Heat Wave Reveals German Mines, Grenades and Live Explosives Submerged Since World War II

As Europe wilts under the most intense heat wave for many years, residents in the eastern part of Germany are facing an additional hazard—World War Two explosives uncovered by retreating water.

German police have warned people living in the states of Saxony-Anhalt and Saxony that low water levels in the Elbe River are uncovering deadly treasures in multiple locations, Deutsche Welle reported.

So far, 22 grenades, mines or other types of explosives have been found this year. Grit Merker, a spokeswoman for Saxony-Anhalt police, said the authorities "ascribe that to the low water level. That's pretty clear."

Sightseeing boats sit at the Elbe river in Dresden, Germany, on July 31, after water levels dropped to an extreme low this summer. REUTERS/Fanny Brodersen

This week, the water level of the Elbe fell as low as 20 inches in Magdeburg, just above the historic low of 18.8 inches recorded in 1934. July has been Germany's hottest month since records began, and July 31 was the warmest day on record, temperatures hitting 103 degrees in Saxony-Anhalt.

When explosives are found, Merker said people are always warned to report the materials and to stay well away from them. Then, explosives specialists can either transport the deadly find or—if they are too unstable—detonate them in place. Though 70 years on the river bed surrounds the bombs with a protective layer of sediment, police always urge caution first and foremost.

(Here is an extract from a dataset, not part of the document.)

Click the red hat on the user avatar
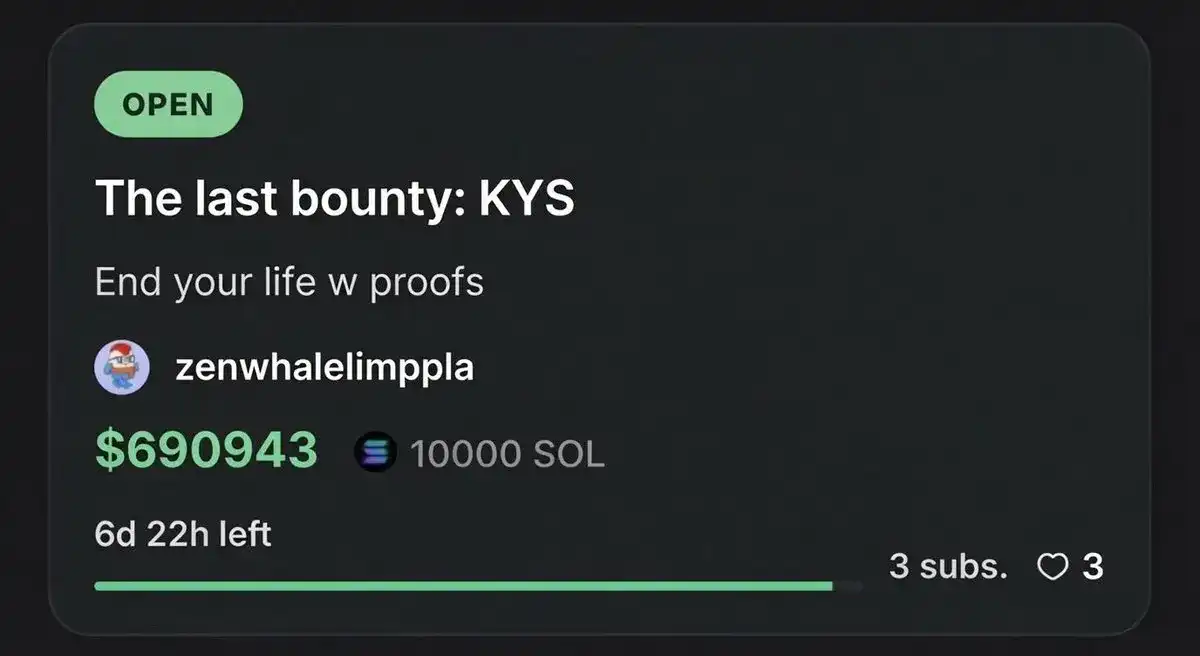Screen dimensions: 1200x656 [121, 351]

But some people apparently do not quite understand the danger of military-grade explosives. Saxony police spokeswoman Wibke Sperling told Deutsche Welle, "Today there was a photo in a newspaper of someone holding up pieces in their hands. That is a classic example of what gives weapons disposal experts a fright."

Unexploded ordnance is common in Germany, where some of the most brutal fighting of World War Two took place. The most destructive war in human history, the remnants of battle still litter the country. From the air alone, British and American air forces dropped 2.7 million tons of bombs on Germany between 1940 and 1945, and that is before ground combat on two fronts is taken into account.

A bomb disposal technician steadies an unexploded 1,100-pound bomb from World War II after its deactivation on April 20, 2018 in Berlin, Germany. Adam Berry/Getty Images

The Elbe stretches from the Czech Republic all the way to the North Sea coast, traversing battlefields where millions fought. Like the rest of Germany, it carries mementoes of the country's tragic history, and many munitions were dumped into the river at the close of the war. On Saturday, for example, two anti-tank mines found in the Elbe were blown up as they were considered too dangerous to move.

While urging caution, Merker said the discoveries were not a surprise. "I don't think people from the weapons disposal service find it a glaring anomaly," she said.

Around 5,500 unexploded munitions are discovered in Germany each year, with a daily average of 15. Most are bombs dropped by aircraft. It is estimated there are around 100,000 unexploded bombs buried around Germany, each with deadly potential. Police often have to evacuate large numbers of people while uncovered bombs are cleared. The largest post-war evacuation took place in Frankfurt in 2017, when 70,000 people had to leave their homes to allow authorities to defuse a 1.4 ton British bomb.